I started people[PLACES]spaces based on the premise that too often conversations about architecture and design focus exclusively on the object, ignoring the people who interact with it. The title borrows loosely from a sociological concept that a “place” is a space activated by people. We try to keep that framework in mind in the stories we tell about cities, buildings, and objects. Sometimes the design conversation is literal, as we talk about the style and form of a building or a park. Other times we take a much broader interpretation of design and urbanism, as in our voter guide series.
people[PLACES]spaces launched with just three stories: a rant about the renovations (and specifically the stolen pedestrian space) at what used to be the tallest building in Los Angeles; a discussion of the future of downtown L.A.’s Pershing Square; and even a collection of photos of an art installation of giant inflatable rabbits.
Even this design-focused blog could not escape the ubiquity of politics in 2016, especially as it became clear that voters in Los Angeles would be facing a number of ballot initiatives that would shape the future of our city. Much of the fall was focused on our voter guide posts, in which we addressed every state, county, and city proposition on the ballot in L.A. Although many of the ballot measures did not directly impact the form of the city, all of them should be important to the people living in the city. Thanks to L.A.’s unusual schedule for municipal elections, Measure S on the March 2017 city ballot, once again gave voters the potential to radically change the future form of the city. So we spent much of the beginning of this year focused on the dangers of that extreme anti-growth measure.
The challenge of researching and writing endorsements is that the voters do not always agree with your assessments. But I am very proud to say that in both the November and March elections Los Angeles voters expressed their strong support for a growing and more inclusive city that believes in expanding public transit, improving and growing park space, and funding housing and support services for the city’s homeless population.

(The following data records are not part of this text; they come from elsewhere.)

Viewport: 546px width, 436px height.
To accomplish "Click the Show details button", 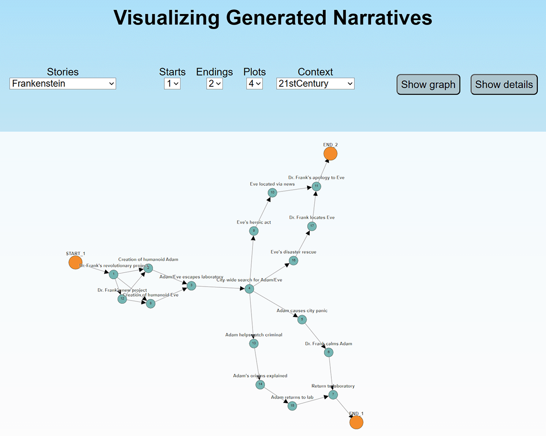I will click(504, 85).
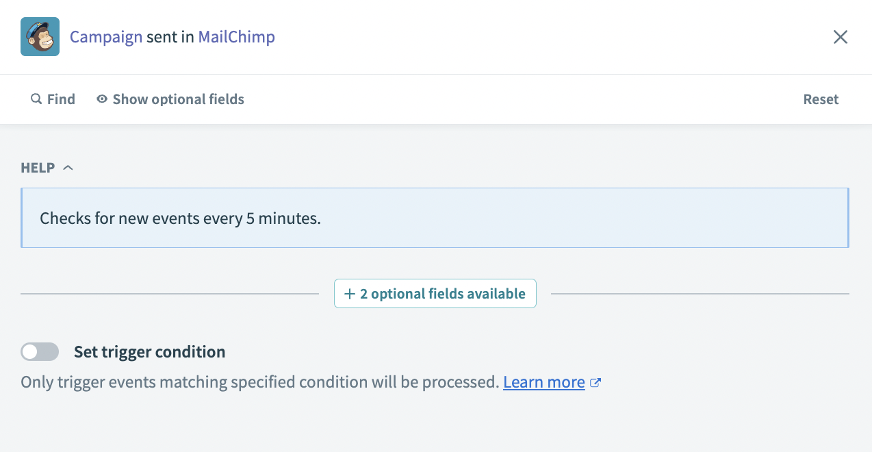872x452 pixels.
Task: Open the Learn more link
Action: 543,382
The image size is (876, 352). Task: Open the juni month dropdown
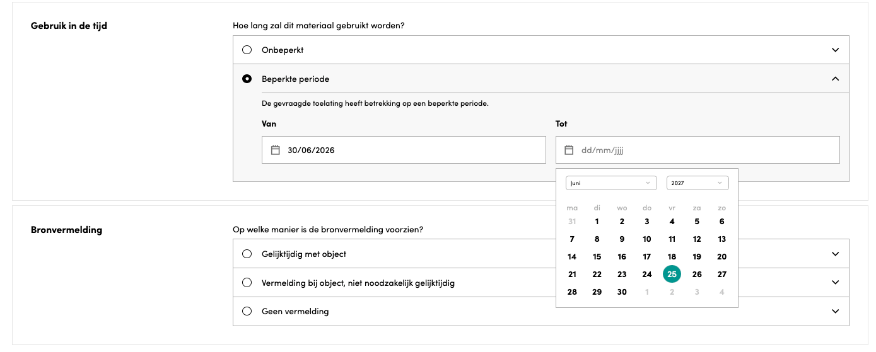pyautogui.click(x=611, y=183)
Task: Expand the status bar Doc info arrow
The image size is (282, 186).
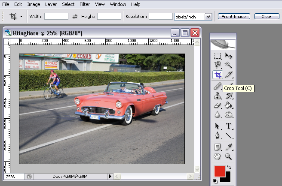Action: (x=110, y=176)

Luckily, it hasn’t all been serious political issues. Interspersed over the past year was a series of stories in and around Washington, DC, including the ICEBERGS installation by James Corner Field Operations at the National Building Museum, an appreciation for one of U.S.’s most unloved airports, and the problematic ways we tell our nation’s history through the lens of George Washington’s Mount Vernon estate. (Okay, that last one was pretty political.) Though most of our stories are local to Los Angeles, we even reached as far afield as Rio de Janeiro, for some reflections on how the city was portrayed as the Olympics host.
We’ve looked at design from beginning (with a story about Peter Zumthor’s renderings for LACMA), to end (with a story about the potential demolition of the beloved Amoeba Music store in Hollywood). We’ve talked about online advertising (support your favorite websites by supporting their advertising!) and holiday decorations.

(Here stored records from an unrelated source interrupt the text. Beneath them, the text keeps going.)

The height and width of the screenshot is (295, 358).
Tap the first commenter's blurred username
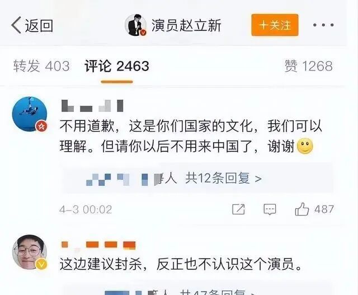(x=92, y=106)
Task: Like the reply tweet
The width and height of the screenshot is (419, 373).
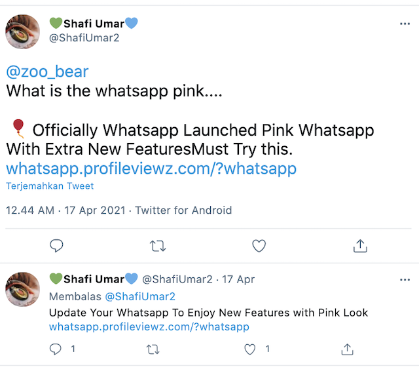Action: click(x=249, y=349)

We’ve talked about what happens to a city’s infrastructure when 750,000 people gather to make their voices heard, what happens when planners don’t think about how people actually use the city’s infrastructure, and what happens when we put profits over people.

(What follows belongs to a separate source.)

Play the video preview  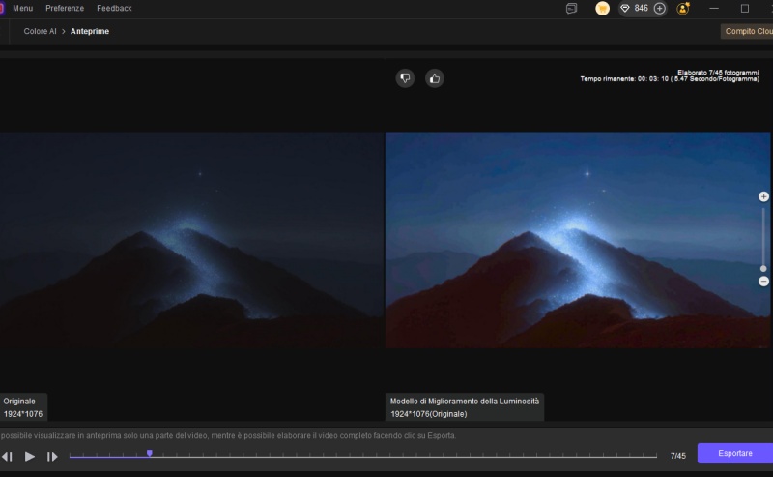(x=30, y=456)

More recently we’ve launched our new First Impressions series, which tries to bring a new perspective to the traditional “architecture review” format. We believe that it’s impossible to pass a final judgement on a place before it is even open to the public, so we have approached our stories on the new Los Angeles State Historic Park and Wilshire Grand Center as beginning of a conversation. We look forward to observing these places over the months and years to come, and reporting back about how they grow and change over time.
For a website dedicated to design, architecture, and urbanism, we have covered a broad range of topics in a relatively short span. As we move forward we plan to continue to expand the conversation about design in our focus on the human dimension of our built environment. We look forward to many more years of people[PLACES]spaces.